The first redevelopment of Christchurch's residential red zone has been completed with the opening today of the Avon Loop pathway.
Nine years after the earthquakes forced residents in one of the city's oldest neighbourhoods to abandon their homes, new life has been breathed in to the area.
The redevelopment includes a $2 million promenade included a walking and cycling track with new lighting, boardwalks along the Avon River and a kayak launching ramp.
Long-time resident Cilla Clements managed to stay in her home, but said she had seen two-thirds of her neighbours leave.
"I saw this video about a volcano in Hawaii and this husband and wife stood there and said, under that lava is our home. I understand now. It's when all of a sudden you actually think to yourself 'you know what, I may not be able to live here' that you suddenly realise where home is."
Those forced to move still visited the area, she said.
"One of the ways of helping them heal is being able to actually come back and visit where they used to be. We're sitting here, here's the river. We're here in an environment that is healing."
Steve Muir raised four children in the area right through the disruption of the earthquakes and said the past few years had been tough.
"Just the big transition, so, lots of people moving away and feeling like suddenly 'you know, all the people I used to connect with are not there anymore', so having to make new connections has been hard.
"Just the whole sort of concern over you know, are we going to get demolished or what's happening, the stress of rebuilding, having to move out while the house gets repaired."
The pathway represented the end of work redeveloping the banks of the Avon River where it meanders through the central city.
Muir said this would make the Avon Loop section the gateway to the central city for walkers and cyclists.
"Having spaces like this where people can come and mingle and build that sense of community, I think it's really essential for a healthy functioning city. So this is going to be a fantastic part of that and I can see, you know, hundreds of people coming here every day to use the boat ramp and feed the ducks and just stroll around and enjoy the area."
Clements was part of a group that saved dozens of daffodil bulbs on the riverbank when the landscaping of the area began late last year.
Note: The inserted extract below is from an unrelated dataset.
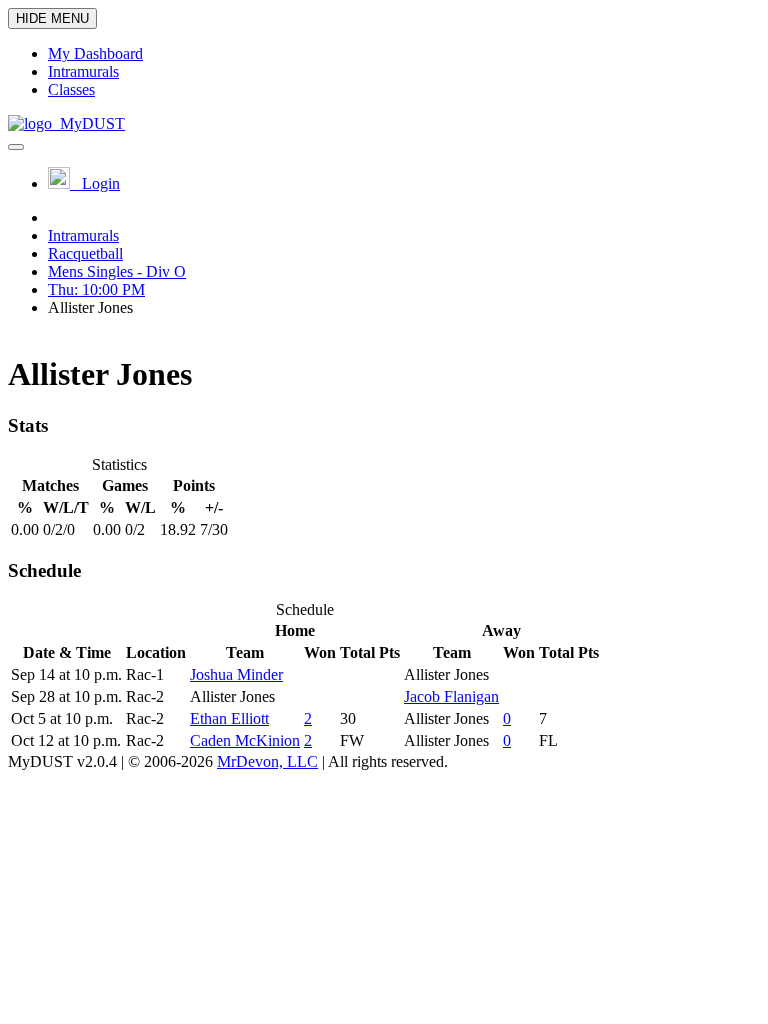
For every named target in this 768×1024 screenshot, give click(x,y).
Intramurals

These were originally planted by former resident Ross Edgar and would be replanted, ready to brighten the area when spring arrived again.
"He was what we would probably call a guerrilla gardener. He passed away at the end of that year of the earthquakes. So we wanted to remember his contribution to this area. So it was important to us that was retained."
There's been no decision yet about what happens to the land the red-zoned homes used to sit on.
Another long-time resident, Sandra Gover, would like to see an orchard planted.
"Already there's an urban foraging site, which shows you where the key trees are, fruit trees and that sort of thing. And that's one of the things that draws former residents back is they know that in this garden there was a beautiful fig tree and they can find it."
Work in the loop had not finished yet however, with rebuild agency Ōtākaro planned to plant 17,000 trees and plants along the pathway this winter as Christchurch continues to heal the wounds left by the earthquakes.